1. Problèmes de sécurité énergétique en Europe
La sécurité énergétique est désormais considérée comme une priorité dans toute politique énergétique. Aux États-Unis, le Energy independence and security act de 2007 et la proposition de loi Clean Energy and Security Act de 2009 considèrent la sécurité énergétique comme l'un des piliers de la politique énergétique des États-Unis. En Europe, le Livre vert sur la sécurité énergétique (CE, 2000), le Livre vert sur la stratégie européenne pour une énergie durable, compétitive et sûre (CE, 2006), plusieurs directives (comme par exemple la directive de 2006 sur les stocks pétroliers que chaque État membre est obligé de maintenir ou encore les directives de 2004 et 2005 sur les mesures visant à garantir la sécurité de l'approvisionnement en gaz naturel et en électricité), les propositions actuelles de la nouvelle réglementation sur les projets d'investissement dans les infrastructures énergétiques (2009) et sur la sécurité d'approvisionnement en gaz (2009) ainsi que la politique énergétique du 3 fois 20 (CE, 2007) visent tous à renforcer la sécurité de l'approvisionnement énergétique de l'Union Européenne. Plusieurs raisons expliquent l'importance accordée à la sécurité énergétique :
- L'augmentation rapide de la demande mondiale d'énergie, principalement tirée par les pays émergents comme la Chine et l'Inde (AIE, 2007) peut avoir des conséquences importantes sur le prix et la disponibilité des ressources énergétiques au niveau mondial. Les débats actuels sur la possible imminence du pic pétrolier viennent s'ajouter à ces craintes.

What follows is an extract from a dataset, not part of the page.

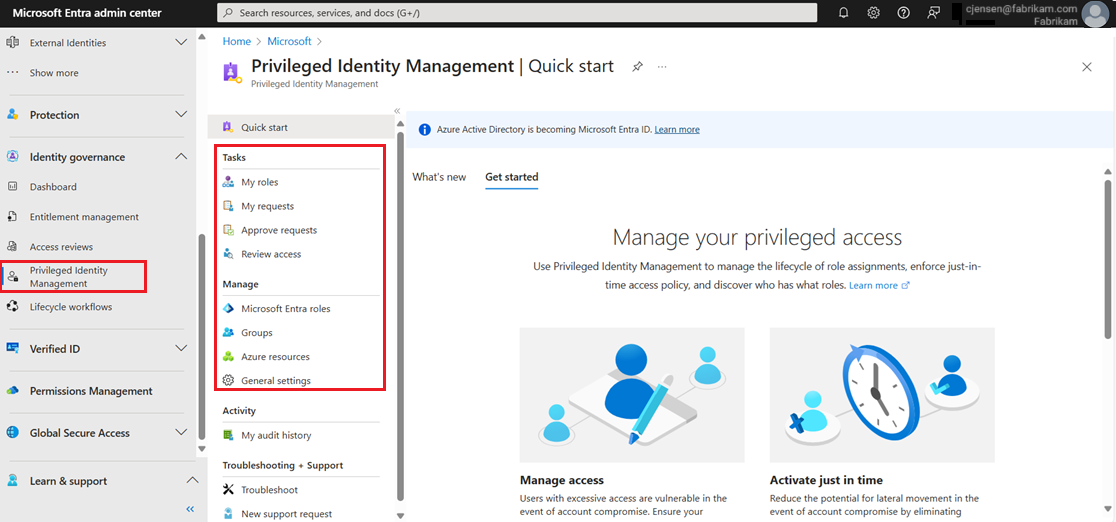Expand the External Identities section
This screenshot has width=1116, height=522.
(181, 43)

- La dépendance de l'UE à ses importations devrait croître (dans un contexte de scénario référence, type business as usual) et les importations d'énergie pourraient atteindre jusqu'à 65% de la consommation de l'UE en 2030 (CE, 2007). En outre, cette dépendance envers les importations, de l'Europe comme de nombreux autres pays importateurs, tend à concerner un nombre de plus en plus restreint de pays fournisseurs (AIE, 2007).
- La crise du gaz russo-ukrainienne de Janvier 2009, entraînant une interruption des livraisons de gaz vers l'UE via l'Ukraine, illustre que les risques de transit ont augmenté.
- L'incertitude sur la stabilité géopolitique ou sur la stratégie d'approvisionnement de certaines régions du monde, comme le Moyen-Orient, le Nigeria ou le Venezuela, est bien sûr préoccupante.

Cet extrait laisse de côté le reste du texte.